## Exercise description
Report all lines of the data below that hold the word "Actions".

## Supplied records
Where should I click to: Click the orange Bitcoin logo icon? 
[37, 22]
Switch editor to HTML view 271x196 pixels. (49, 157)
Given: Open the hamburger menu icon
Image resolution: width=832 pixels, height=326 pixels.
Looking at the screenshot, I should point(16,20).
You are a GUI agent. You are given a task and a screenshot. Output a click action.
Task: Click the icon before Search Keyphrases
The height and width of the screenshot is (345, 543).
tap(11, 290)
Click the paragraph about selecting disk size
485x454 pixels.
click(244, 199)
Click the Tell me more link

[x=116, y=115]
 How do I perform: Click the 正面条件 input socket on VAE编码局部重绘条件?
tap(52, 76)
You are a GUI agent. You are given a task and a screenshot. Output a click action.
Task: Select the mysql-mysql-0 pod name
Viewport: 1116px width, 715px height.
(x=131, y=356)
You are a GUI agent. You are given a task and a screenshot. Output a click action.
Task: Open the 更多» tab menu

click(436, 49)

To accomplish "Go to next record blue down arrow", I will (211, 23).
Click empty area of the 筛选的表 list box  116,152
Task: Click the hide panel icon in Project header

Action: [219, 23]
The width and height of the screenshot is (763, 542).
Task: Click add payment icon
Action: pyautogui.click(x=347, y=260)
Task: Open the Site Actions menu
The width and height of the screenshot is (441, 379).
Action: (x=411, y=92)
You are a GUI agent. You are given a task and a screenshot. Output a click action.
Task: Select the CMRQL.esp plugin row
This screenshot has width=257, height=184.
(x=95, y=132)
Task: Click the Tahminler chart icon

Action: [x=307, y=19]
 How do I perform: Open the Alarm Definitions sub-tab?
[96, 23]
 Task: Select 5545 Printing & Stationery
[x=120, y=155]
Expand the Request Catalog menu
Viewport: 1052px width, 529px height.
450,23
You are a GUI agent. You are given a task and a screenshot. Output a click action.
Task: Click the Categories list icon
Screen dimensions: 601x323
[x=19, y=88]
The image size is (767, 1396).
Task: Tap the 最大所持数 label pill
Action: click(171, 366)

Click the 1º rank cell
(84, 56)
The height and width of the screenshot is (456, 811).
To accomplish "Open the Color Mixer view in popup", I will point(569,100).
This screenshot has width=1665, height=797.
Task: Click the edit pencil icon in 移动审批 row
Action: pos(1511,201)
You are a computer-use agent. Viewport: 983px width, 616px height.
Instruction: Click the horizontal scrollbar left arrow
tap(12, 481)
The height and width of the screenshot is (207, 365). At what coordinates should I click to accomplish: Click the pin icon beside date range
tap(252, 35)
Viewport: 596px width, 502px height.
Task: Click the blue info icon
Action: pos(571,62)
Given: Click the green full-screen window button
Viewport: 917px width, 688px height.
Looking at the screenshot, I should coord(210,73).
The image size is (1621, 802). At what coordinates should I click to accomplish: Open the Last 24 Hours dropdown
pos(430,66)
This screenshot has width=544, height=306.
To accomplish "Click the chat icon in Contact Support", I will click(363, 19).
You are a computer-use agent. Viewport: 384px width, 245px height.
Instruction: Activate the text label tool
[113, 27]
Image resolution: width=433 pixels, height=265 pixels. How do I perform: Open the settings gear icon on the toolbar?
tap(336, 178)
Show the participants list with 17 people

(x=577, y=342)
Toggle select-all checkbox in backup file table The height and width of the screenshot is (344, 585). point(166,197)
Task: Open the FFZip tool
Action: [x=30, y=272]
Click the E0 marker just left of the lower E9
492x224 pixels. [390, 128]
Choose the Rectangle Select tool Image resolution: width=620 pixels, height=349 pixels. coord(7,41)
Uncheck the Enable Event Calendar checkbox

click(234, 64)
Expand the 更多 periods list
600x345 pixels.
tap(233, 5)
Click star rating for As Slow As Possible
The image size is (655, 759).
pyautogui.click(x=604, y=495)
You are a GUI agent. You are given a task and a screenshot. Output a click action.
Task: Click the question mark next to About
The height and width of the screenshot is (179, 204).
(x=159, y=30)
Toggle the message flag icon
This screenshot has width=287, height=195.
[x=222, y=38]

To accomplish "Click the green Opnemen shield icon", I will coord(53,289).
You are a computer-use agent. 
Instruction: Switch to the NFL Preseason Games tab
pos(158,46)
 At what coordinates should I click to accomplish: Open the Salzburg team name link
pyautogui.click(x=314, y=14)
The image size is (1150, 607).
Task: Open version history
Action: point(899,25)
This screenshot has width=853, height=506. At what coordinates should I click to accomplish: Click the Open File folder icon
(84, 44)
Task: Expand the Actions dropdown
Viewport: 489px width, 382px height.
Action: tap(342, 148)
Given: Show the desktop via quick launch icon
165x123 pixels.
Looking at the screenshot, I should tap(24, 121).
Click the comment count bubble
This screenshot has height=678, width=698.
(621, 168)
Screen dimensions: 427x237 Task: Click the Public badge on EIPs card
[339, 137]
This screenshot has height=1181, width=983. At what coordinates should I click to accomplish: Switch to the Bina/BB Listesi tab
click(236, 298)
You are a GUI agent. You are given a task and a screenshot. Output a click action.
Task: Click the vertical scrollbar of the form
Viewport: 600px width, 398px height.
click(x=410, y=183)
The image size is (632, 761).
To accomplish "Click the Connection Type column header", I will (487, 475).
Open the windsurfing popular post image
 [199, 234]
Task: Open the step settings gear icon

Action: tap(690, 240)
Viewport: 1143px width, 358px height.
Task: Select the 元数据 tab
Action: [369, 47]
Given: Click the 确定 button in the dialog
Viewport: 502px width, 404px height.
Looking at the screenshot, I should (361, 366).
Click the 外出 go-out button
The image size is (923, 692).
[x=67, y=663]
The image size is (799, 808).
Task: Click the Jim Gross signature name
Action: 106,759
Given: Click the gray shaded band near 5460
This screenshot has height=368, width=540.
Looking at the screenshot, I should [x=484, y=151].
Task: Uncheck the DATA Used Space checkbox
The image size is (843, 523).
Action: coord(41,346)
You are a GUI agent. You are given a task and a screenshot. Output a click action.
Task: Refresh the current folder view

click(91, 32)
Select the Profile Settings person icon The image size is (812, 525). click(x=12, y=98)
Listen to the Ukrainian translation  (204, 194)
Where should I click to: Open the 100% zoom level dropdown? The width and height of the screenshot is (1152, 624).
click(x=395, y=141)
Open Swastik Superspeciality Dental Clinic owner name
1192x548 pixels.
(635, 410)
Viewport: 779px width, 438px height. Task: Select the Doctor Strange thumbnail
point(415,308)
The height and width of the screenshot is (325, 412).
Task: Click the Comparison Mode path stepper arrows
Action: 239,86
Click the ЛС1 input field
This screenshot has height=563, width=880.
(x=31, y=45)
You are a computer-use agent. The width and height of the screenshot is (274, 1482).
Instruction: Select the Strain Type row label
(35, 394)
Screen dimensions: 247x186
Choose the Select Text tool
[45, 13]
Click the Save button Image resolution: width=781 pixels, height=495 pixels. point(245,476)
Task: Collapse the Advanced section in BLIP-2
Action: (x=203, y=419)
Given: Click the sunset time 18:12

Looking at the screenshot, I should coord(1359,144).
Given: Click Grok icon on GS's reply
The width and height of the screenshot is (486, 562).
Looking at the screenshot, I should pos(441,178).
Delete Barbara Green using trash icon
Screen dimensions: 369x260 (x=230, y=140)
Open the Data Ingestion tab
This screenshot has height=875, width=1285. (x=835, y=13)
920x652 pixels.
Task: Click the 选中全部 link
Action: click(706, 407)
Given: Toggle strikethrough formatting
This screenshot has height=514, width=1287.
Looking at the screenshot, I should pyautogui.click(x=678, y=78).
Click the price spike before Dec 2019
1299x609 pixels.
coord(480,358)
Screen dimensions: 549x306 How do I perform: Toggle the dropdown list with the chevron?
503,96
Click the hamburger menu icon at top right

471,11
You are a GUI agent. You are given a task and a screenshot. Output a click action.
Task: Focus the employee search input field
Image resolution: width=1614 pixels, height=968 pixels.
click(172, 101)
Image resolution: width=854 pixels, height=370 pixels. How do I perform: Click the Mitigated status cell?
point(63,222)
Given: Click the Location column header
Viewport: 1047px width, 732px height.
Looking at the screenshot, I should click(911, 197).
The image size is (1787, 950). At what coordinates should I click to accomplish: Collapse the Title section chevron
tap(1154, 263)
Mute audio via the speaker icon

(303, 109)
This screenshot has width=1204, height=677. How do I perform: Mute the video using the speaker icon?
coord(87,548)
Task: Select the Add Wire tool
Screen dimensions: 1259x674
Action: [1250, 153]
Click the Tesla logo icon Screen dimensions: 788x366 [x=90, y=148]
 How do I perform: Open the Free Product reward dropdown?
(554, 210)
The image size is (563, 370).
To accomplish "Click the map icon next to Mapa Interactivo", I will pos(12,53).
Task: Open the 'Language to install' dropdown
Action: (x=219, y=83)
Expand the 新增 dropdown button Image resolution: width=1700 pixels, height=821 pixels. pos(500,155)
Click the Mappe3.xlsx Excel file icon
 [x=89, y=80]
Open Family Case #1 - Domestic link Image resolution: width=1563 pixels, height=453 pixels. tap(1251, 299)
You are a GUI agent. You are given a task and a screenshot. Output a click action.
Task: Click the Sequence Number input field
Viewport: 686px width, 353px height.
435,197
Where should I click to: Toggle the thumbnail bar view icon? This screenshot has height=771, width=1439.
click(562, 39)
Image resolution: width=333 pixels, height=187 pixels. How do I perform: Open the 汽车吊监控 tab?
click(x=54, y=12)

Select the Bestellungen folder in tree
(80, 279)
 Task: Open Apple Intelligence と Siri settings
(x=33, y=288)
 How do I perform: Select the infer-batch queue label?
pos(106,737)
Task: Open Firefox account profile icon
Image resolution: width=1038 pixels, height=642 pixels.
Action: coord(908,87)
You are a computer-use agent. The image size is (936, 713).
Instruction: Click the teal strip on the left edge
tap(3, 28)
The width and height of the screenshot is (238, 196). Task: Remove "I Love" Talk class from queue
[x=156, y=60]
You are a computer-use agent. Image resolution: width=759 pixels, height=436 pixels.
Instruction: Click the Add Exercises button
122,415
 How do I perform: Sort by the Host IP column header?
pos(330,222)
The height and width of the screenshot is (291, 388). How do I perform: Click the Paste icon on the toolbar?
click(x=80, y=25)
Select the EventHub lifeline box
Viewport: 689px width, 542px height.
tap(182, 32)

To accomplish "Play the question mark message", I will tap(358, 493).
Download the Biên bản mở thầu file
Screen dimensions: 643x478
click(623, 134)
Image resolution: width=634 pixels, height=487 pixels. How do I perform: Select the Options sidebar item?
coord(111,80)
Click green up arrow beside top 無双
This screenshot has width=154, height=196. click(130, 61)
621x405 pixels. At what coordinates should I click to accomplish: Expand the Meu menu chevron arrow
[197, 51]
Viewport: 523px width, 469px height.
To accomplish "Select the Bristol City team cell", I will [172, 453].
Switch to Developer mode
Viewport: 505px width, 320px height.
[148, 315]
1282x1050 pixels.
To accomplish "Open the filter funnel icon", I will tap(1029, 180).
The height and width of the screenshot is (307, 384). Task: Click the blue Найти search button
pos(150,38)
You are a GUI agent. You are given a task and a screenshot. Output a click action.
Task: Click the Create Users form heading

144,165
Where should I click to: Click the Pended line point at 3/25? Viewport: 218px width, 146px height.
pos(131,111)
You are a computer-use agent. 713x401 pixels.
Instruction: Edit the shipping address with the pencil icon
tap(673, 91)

## Output below
Task: Open the Site Actions menu
Task: Expand the Actions dropdown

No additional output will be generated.